In a 1995 raid on the office of Al-Arian’s World & Islam Studies Institute (WISE) in Tampa, Florida, the FBI found stationery with the logo of Palestinian Islamic Jihad (PIJ)—a small, radical Muslim Brotherhood splinter group condemned by human rights organizations for attacking Israeli civilians and given an SDGT designation by the Treasury Department. (In 2007, the State Department offered a $5 million reward for information leading to the capture of Ramadan Abdullah Shallah, PIJ’s leader.) The 1995 WISE raid also turned up a letter dated October 23, 1995 showing that WISE intended to keep Ramadan Abdullah Shallah on its payroll through 1996. (Shallah fled to Syria to take the reins of the PIJ right around the time of that letter, whereupon the U.S. quickly designated him SDGT.) Another letter, dated the same day as the raid, listed a deported PIJ leader as a former WISE researcher. According to former federal prosecutor John Loftus, the FBI called off the investigation in 1995 because the State Department did not want Al-Arian’s activities to be traced to Saudi Arabia.
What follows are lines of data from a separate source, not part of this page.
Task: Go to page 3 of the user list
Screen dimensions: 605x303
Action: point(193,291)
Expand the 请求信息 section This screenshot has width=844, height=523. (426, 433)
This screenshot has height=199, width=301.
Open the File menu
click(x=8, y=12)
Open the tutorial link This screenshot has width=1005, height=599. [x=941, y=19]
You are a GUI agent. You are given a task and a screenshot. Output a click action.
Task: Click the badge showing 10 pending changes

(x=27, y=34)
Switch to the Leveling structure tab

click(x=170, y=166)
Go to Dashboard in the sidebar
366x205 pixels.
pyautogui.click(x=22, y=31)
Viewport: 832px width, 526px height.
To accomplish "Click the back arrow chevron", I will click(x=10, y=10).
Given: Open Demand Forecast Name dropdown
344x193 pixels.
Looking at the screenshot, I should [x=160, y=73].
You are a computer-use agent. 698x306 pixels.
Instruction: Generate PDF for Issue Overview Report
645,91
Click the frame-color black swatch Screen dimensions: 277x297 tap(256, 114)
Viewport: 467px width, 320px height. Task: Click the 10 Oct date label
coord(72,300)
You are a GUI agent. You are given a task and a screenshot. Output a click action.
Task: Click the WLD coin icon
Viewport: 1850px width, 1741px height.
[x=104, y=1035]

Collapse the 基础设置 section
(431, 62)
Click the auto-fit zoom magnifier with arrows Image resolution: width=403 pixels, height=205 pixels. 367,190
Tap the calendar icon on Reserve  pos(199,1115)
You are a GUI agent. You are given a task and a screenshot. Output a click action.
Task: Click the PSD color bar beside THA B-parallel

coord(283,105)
During the 2000 presidential campaign, Grover Norquist introduced Al-Arian to George W. Bush. Norquist wanted American Muslims, known as wealthy and socially conservative, to join the GOP, and Bush helped when he decried the use of secret evidence in immigration cases. “Arab-Americans are racially profiled in what's called secret evidence,” Bush said on camera. “We've got to do something about that.” (Bush was scheduled to present a Justice Department proposal to restrict the use of secret evidence to Muslim activists at the White House at 2 p.m. on September 11, 2001.) In July 2001, Al-Arian’s civil liberties group, National Coalition to Protect Political Freedom, gave Norquist an award for his fight against secret evidence.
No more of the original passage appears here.